Ray Towler (born Raymond Towler June 16, 1957) is an American musician (guitarist, keyboardist and trumpeter) and artist (painter). On September 18, 1981, when he was 24, Towler was falsely convicted of rape, kidnapping and felonious assault in Cuyahoga County, Ohio. The charges were vacated on May 5, 2010 after Towler had spent over 29 years of his life in prison for a crime he did not commit.

== Arrest and conviction ==
On May 24, 1981, a 12-year-old boy and 11-year-old girl were coaxed into a wooded area in the Rocky River Reservation, a Cleveland, Ohio park. The boy was assaulted and the girl raped. Three weeks after the incident, Raymond Towler was identified as matching the description of the suspect when he was stopped by a Park Ranger during a routine traffic stop. Towler was convicted of rape, kidnapping, and felonious assault on September 18, 1981. He was sentenced to 12 years to life in prison for rape with additional consecutive sentences of 7 to 25 years and 5 to 25 years.

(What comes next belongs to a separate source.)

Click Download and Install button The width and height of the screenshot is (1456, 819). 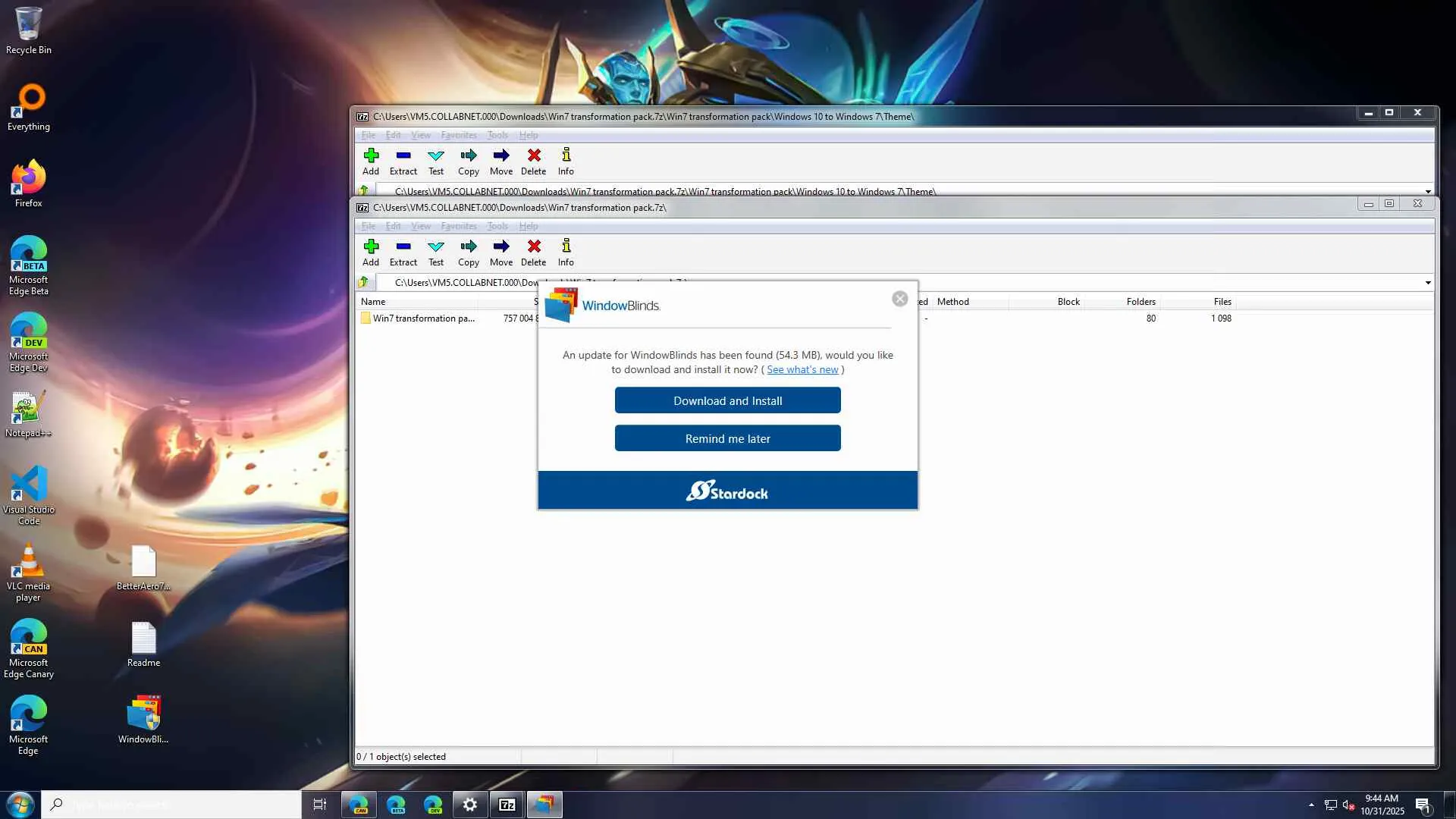(x=727, y=400)
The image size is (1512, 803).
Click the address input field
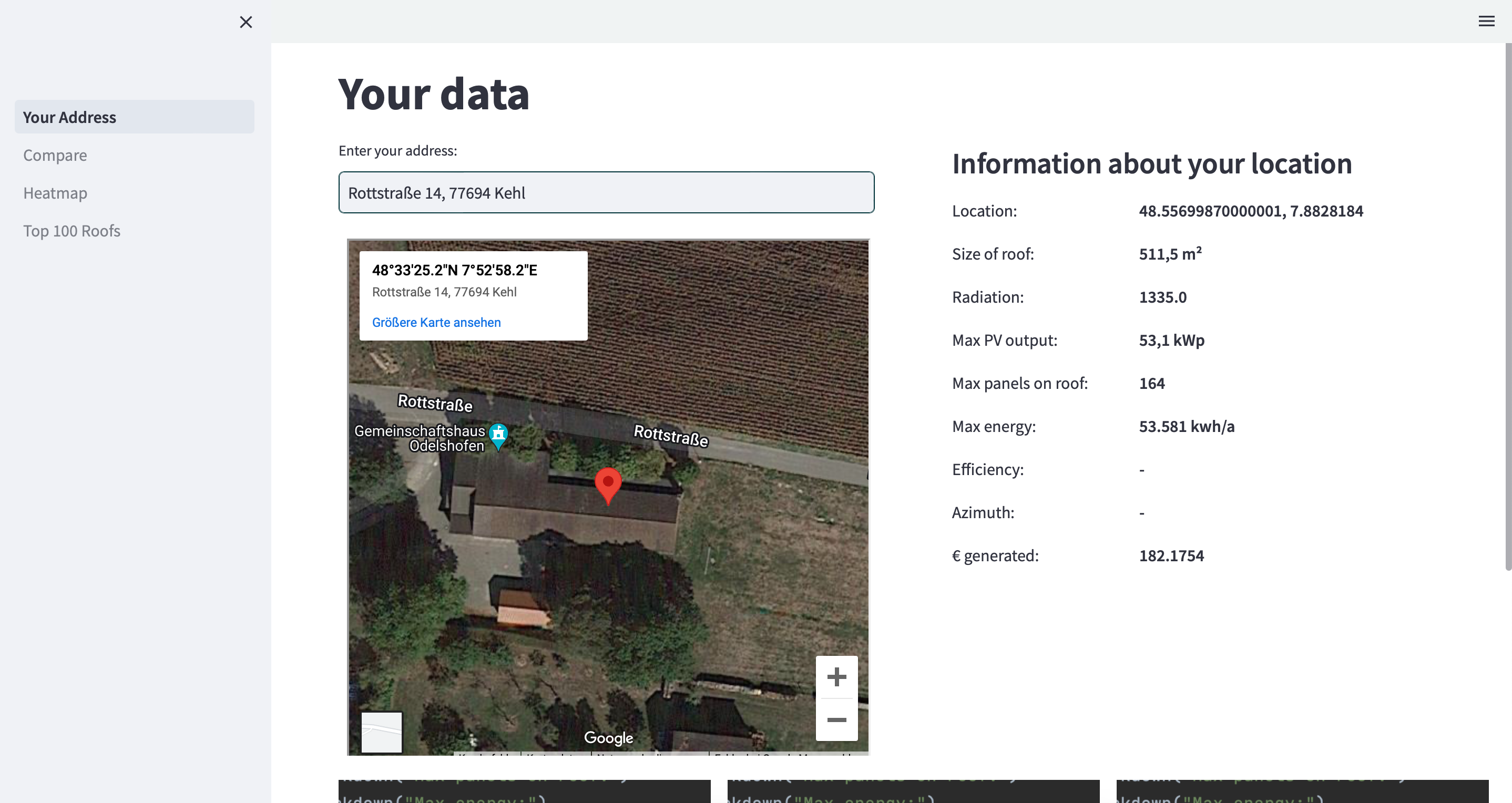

== Children's CD incident ==
In 2006 Towler assisted in the production of State (of Ohio) sponsored Children's CD in which inmates performed lullabies, sing-a-longs and parenting tips. Although Towler was an accomplished musician, he was not permitted to perform on the album because of his convictions of sex offenses and crimes against children. Despite being banned from performing on the album, Towler was credited as technical adviser and consultant to the artists. Due to the nature of Towler's convictions, his involvement with the production led to public outcry from organizations including the Ohio Resource Network for Safe and Drug-Free Schools and Communities.

== Columbus dispatch test of convictions investigation ==
In January 2008, The Columbus Dispatch completed a year-long investigation of 313 inmates who had requested DNA evidence testing since 2003. Of the 313 only 14 had received the requested testing. Although Ohio State law requires a reason for denial of testing, over half of the denials did not include a reason; 53 requests were simply ignored. The Dispatch chose to highlight Towler as one of 30 inmates in their Test of Convictions investigation.

== DNA testing ==
In 2004 a judge ordered DNA testing. When prosecutors arranged for a pubic hair recovered from the victim to be sent to Reliagene, a private lab in New Orleans for testing, the envelope arrived empty. A month later prosecutors mailed material from under the victim's fingernails to the lab. Reliagene reported that that package also arrived empty and contained no evidence. On February 5, 2008, Towler requested additional DNA testing. On November 5, 2008, results from the DNA test of the semen stained underwear showed partial genetic profiles of two males, neither consistent with Towler. Although the DNA was not a match for Towler, the prosecutor called the results inconclusive, and noted that the presence of DNA from two people on the underwear (when it was accepted that there was only one assailant) raised questions as to how the evidence had been handled in the years since it was collected and the validity of the DNA results. On May 4, 2010, results of DNA testing of the semen and skin cells individually proved Towler's innocence. The technology which allowed the samples to be tested individually was not provided by the testing in 2008.

== Release ==
On May 5, 2010, the convictions of rape, kidnapping and felonious assault were vacated by Cuyahoga County Common Pleas Court Judge Eileen A. Gallagher and Towler was released from Grafton Correctional Institution.

== Restitution ==
Under Ohio state law, Towler is entitled to receive $40,330 for every year of wrongful imprisonment for a total of $1,088,910. This does not include any lost wages or damages Towler may receive by filing charges against the Ohio Department of Corrections.